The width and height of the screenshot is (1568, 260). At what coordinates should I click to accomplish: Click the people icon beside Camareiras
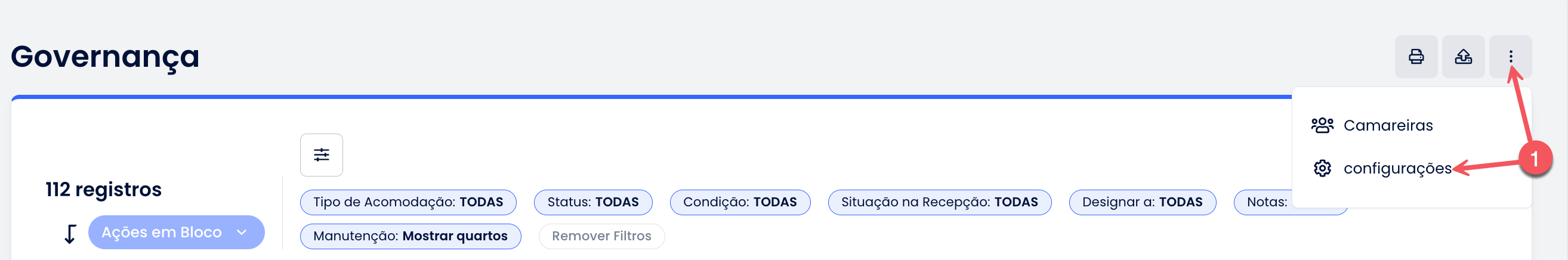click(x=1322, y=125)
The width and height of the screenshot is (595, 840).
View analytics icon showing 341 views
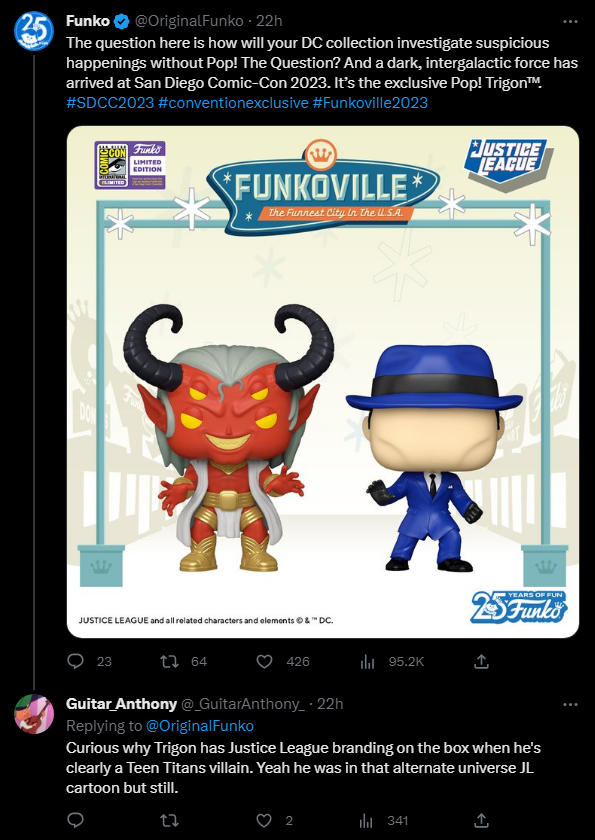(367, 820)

***

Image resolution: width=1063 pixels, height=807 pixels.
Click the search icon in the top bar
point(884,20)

***

Lay out as a JSON list of strings, one string per line and no blank lines, the part that opens with the line containing "Image resolution: width=1063" and closes with the line containing "point(884,20)", both included.

[
  "Image resolution: width=1063 pixels, height=807 pixels.",
  "Click the search icon in the top bar",
  "point(884,20)"
]